And yet, notwithstanding all these vices and excesses of the democratic spirit, notwithstanding the meanness of the middle classes and the violence of the mob, there is one all-powerful reason why our best hopes for the liberal culture of the intellect are centred in the democratic idea. The reason is, that aristocracies think too much of persons and positions to weigh facts and opinions justly. In an aristocratic society it is thought unbecoming to state your views in their full force in the presence of any social superior. If you state them at all you must soften them to suit the occasion, or you will be a sinner against good-breeding. Observe how timid and acquiescent the ordinary Englishman becomes in the presence of a lord. No right-minded person likes to be thought impudent, and where the tone of society refers everything to position, you are considered impudent when you forget your station. But what has my station to do with the truths the intellect perceives, that lie entirely outside of me? From the intellectual point of view, it is a necessary virtue to forget your station, to forget yourself entirely, and to think of the subject only, in a manner perfectly disinterested. Anonymous journalism was a device to escape from that continual reference to the rank and fortune of the speaker which is an inveterate habit in all aristocratic communities. A young man without title or estate knows that he would not be listened to in the presence of his social superiors, so he holds his tongue in society and relieves himself by an article in the Times. The anonymous newspapers and reviews are a necessity in an aristocratic community, for they are the only means of attracting attention to facts and opinions without attracting it to yourself, the only way of escaping the personal question, “Who and what are you, that you venture to speak so plainly, and where is your stake in the country?”
The democratic idea, by its theoretic equality amongst men, affords an almost complete relief from this impediment to intellectual conversation. The theory of equality is good, because it negatives the interference of rank and wealth in matters that appertain to the intellect or to the moral sense. It may even go one step farther with advantage, and ignore intellectual authority also. The perfection of the intellectual spirit is the entire forgetfulness of persons, in the application of the whole power of the mind to things, and phenomena, and ideas.

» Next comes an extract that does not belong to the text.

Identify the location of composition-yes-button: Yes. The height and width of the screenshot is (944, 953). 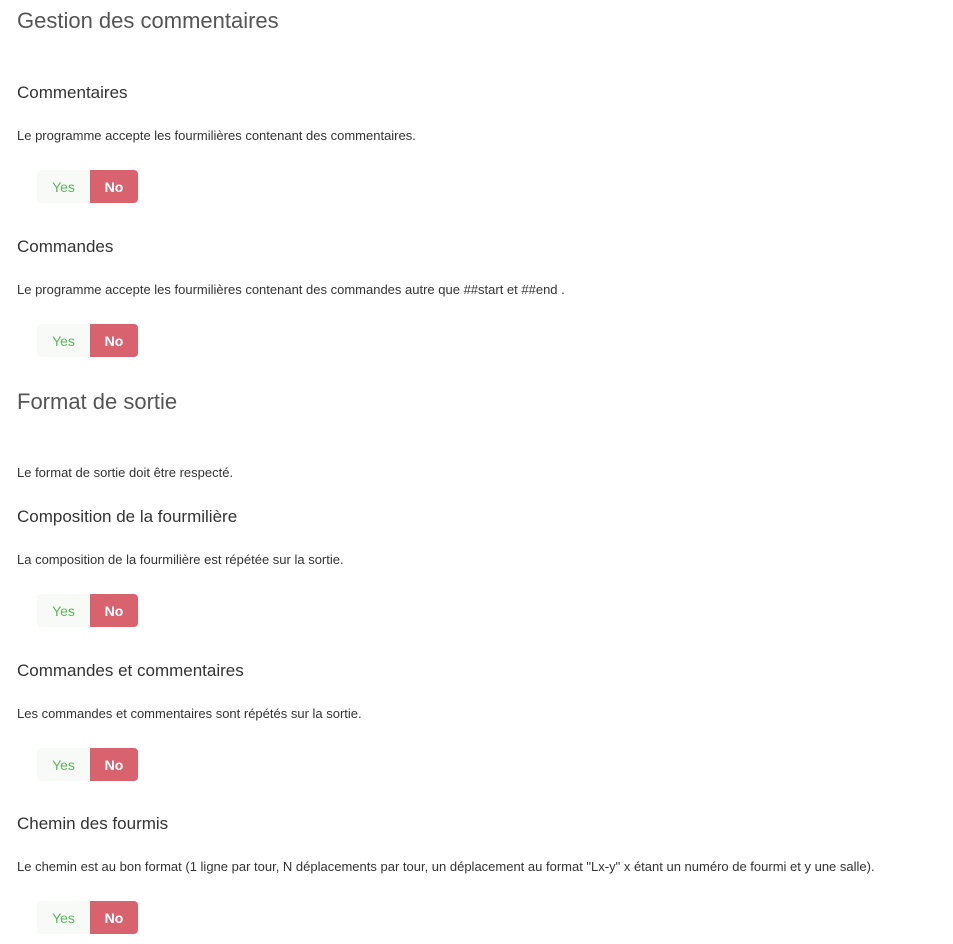
(64, 610).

Not to mind whether the speaker is of noble or humble birth, rich or poor; this indeed is much, but we ought to attain a like indifference to the authority of the most splendid reputation. “Every great advance in natural knowledge,” says Professor Huxley, “has involved the absolute rejection of authority, the cherishing of the keenest scepticism, the annihilation of the spirit of blind faith; and the most ardent votary of science holds his firmest convictions, not because the men he most venerates hold them, not because their verity is testified by portents and wonders, but because his experience teaches him that whenever he chooses to bring these convictions into contact with their primary source, Nature—whenever he thinks fit to test them by appealing to experiment and to observation—Nature will confirm them.”
[8] I think it right to inform the reader that there is no fiction in this letter.
[9] The association between the two is this. If you believe that you are descended from a distinguished ancestor, you are simple enough to believe in his wife’s fidelity.